Samson argues that most of the affiliate action has morphed into massive coupon affiliate sites. Not to rain on the digital parade here, but the highest performers have always been larger sites - the names have changed certainly but the practice hasn't changed at all (I say that based purely on my nearly 20 years of experience with Internet marketing).
Samson suggests that e-commerce marketers, who should be pursuing incremental sales (no argument there), are paying twice as much with coupon sites. In reality, nothing could be further from the truth. Affiliate marketing should not be seen as a direct sales channel - but rather as an "initial awareness" channel for the company using the tactic, as well as for its products or services.

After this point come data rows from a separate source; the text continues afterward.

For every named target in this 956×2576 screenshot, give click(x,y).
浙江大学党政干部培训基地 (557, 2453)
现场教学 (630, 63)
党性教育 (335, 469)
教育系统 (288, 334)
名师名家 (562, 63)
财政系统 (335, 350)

Samson is reallty addressing coupon abuse, rather than the practice of affilaite marketing - which does not require merchants use coupons at all. What it ultimately shows (at least to me) is that there is some confusion in everyone's part about how the practice works most effectively.
What affiliate marketers (whether coupon site or mommy blogger) provide is an opportunity to extend reach, drive awareness and "eventually" generate repeat conversions. It's unlikely that the same user will ever follow the exact path taken previously. It's ludicrous, really, for Samson to suggest otherwise - and suggesting that merchants load up their websites with coupons for their existing is not only silly, it's downright dangerous to the bottom line of the business (all the hard work of acquisition has been done!).

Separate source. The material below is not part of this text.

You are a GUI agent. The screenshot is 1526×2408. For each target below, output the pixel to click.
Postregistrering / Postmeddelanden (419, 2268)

Ask any business owner (digital or otherwise) and they will likely tell you that it costs more to acquire a new customer than retain them. Once that initial contact is made, users will more often than not go direct to source - that means directly to your company. Since most businesses have a limited reach, affiliate marketing (and the coupon sites that drive the most traffic) should definitely be part of your broader customer acquisition efforts. You might pay more today, but if you can earn a users's repeat business, the lifetime value will far outweigh any initial cost.